• DATA TO USE:
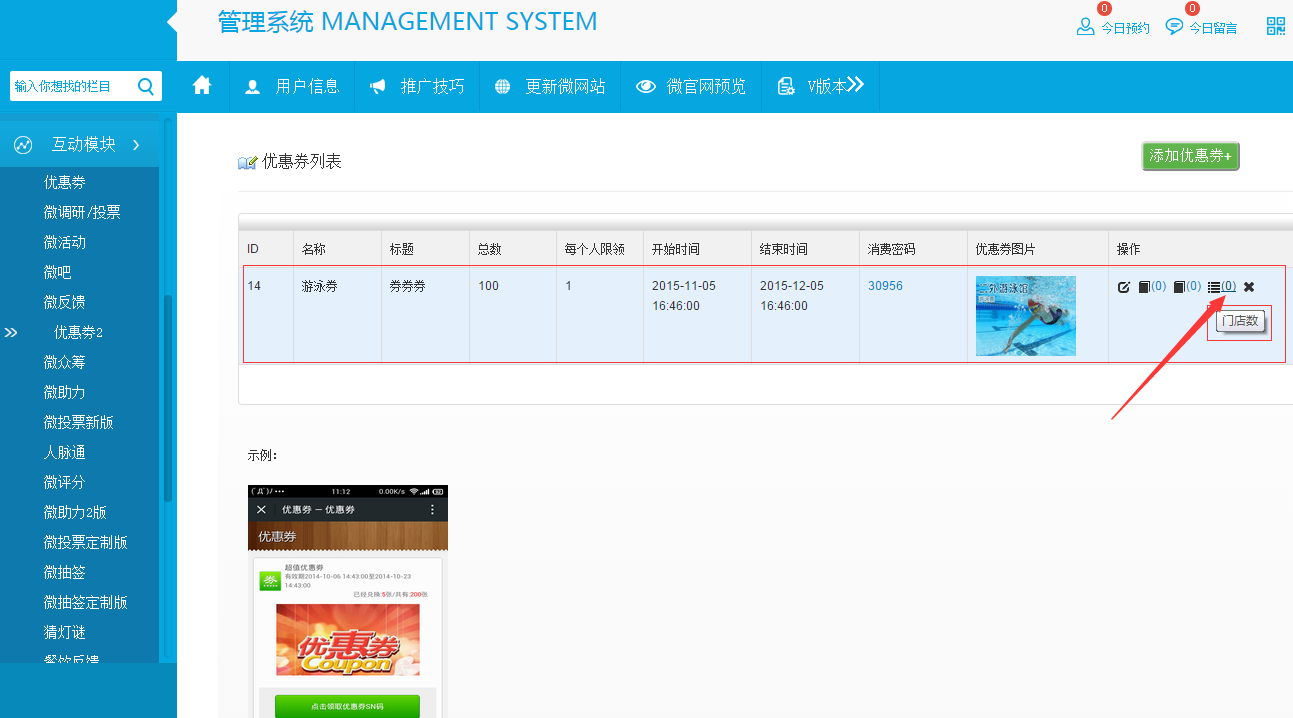
Task: Go to 更新微网站 in the navigation bar
Action: (550, 87)
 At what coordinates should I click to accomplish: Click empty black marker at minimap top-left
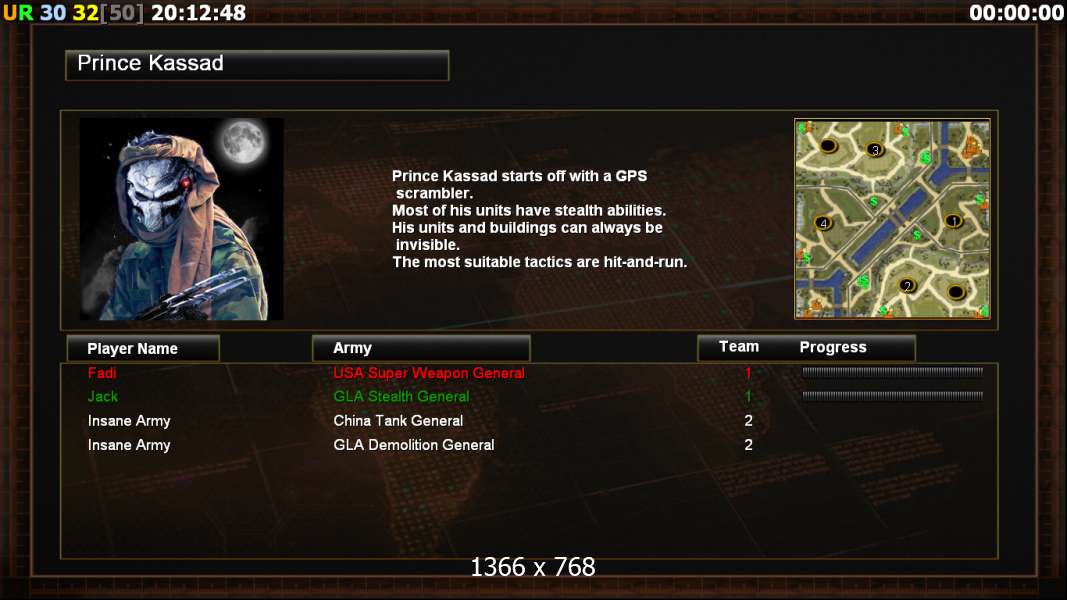pos(828,146)
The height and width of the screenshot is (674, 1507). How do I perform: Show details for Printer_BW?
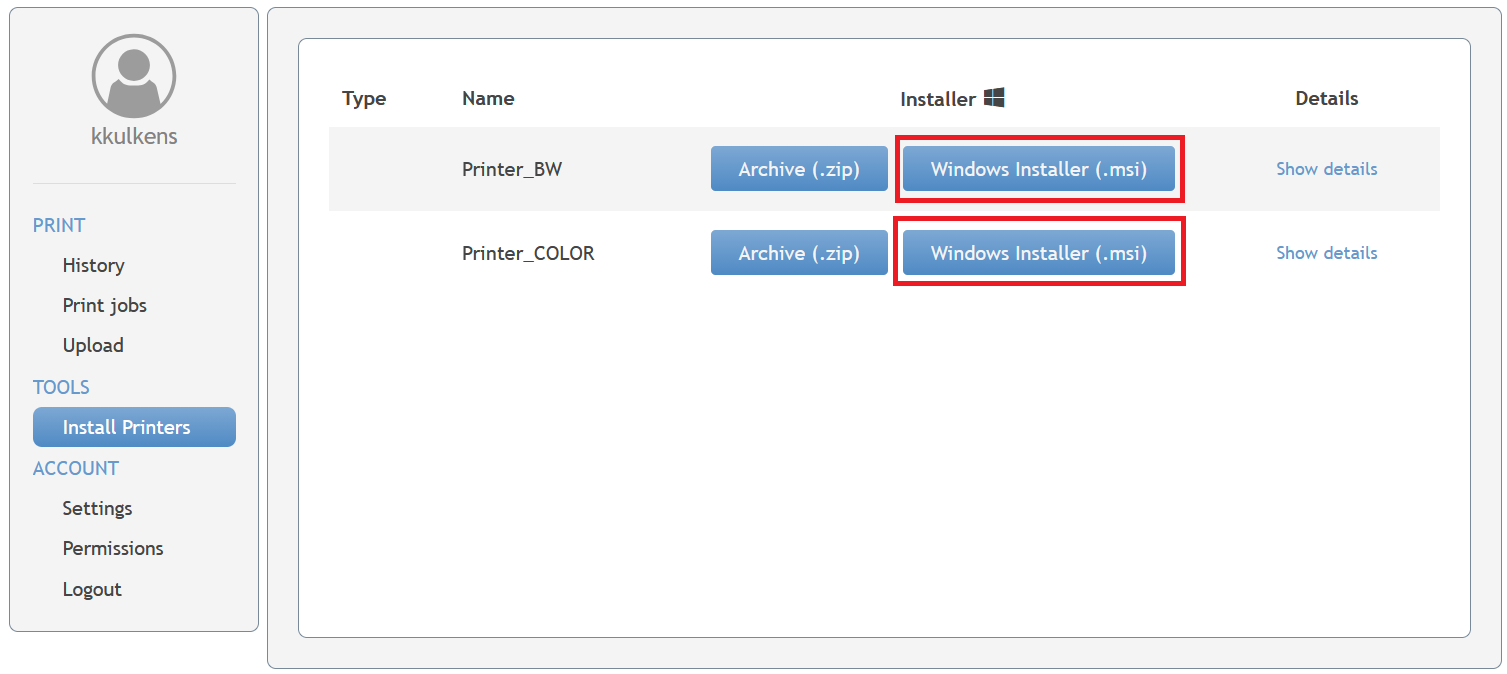click(1326, 169)
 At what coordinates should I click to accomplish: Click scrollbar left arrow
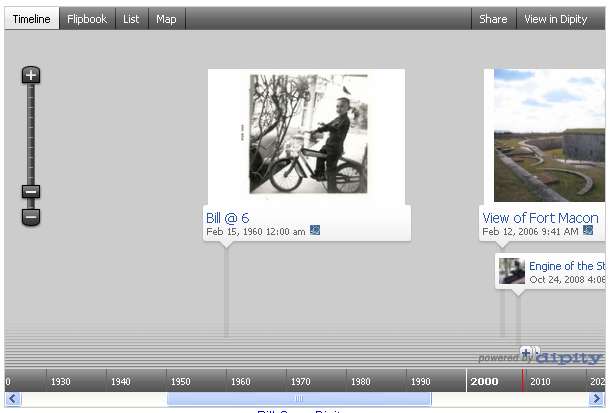(x=12, y=399)
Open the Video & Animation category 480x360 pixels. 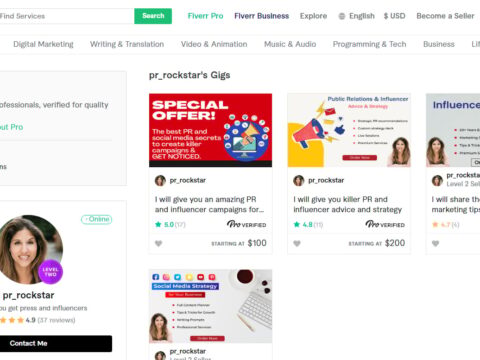coord(214,44)
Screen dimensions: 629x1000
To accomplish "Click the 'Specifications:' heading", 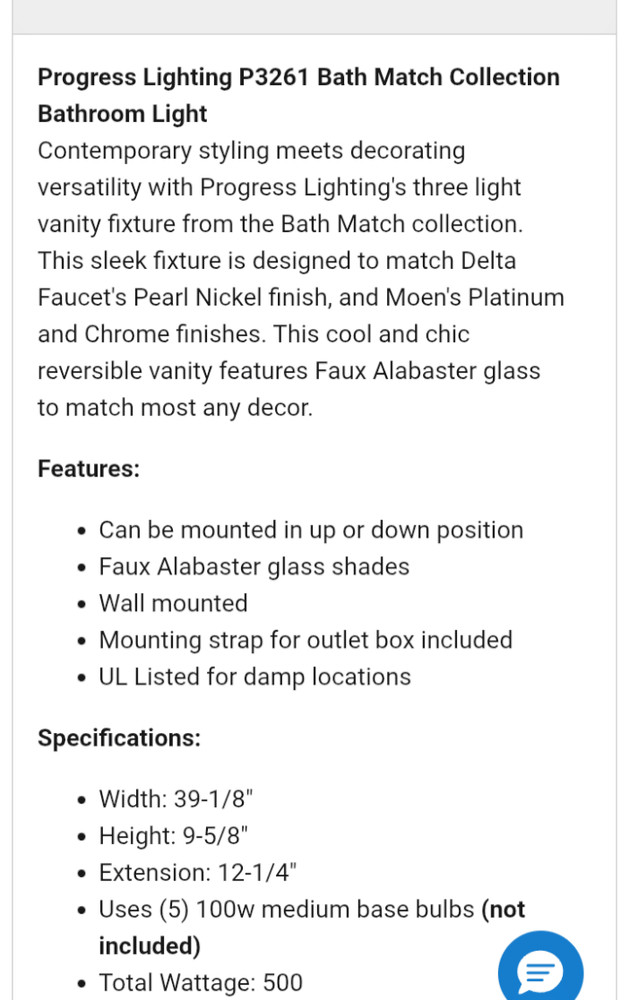I will pyautogui.click(x=119, y=738).
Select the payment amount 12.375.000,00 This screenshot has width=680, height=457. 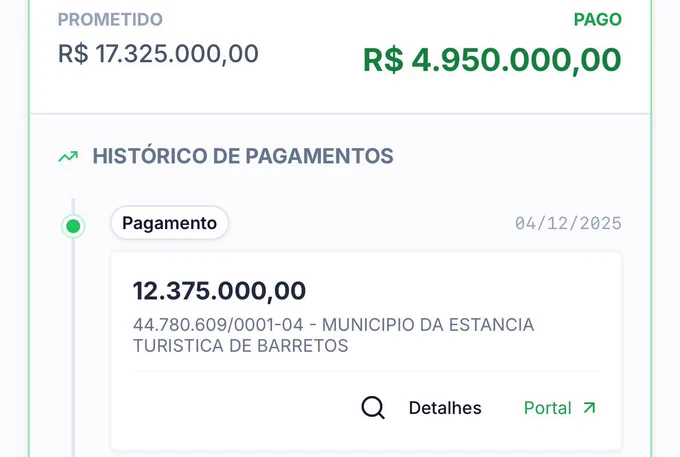(x=219, y=291)
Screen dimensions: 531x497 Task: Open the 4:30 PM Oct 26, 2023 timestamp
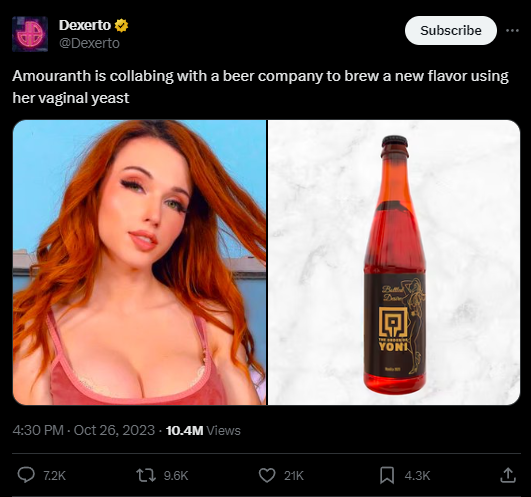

• ACTION ITEM:
Provide the number of lines in the entries above on which the string "dimensions" is found, and no other text.

• ANSWER TO THIS EXERCISE:
2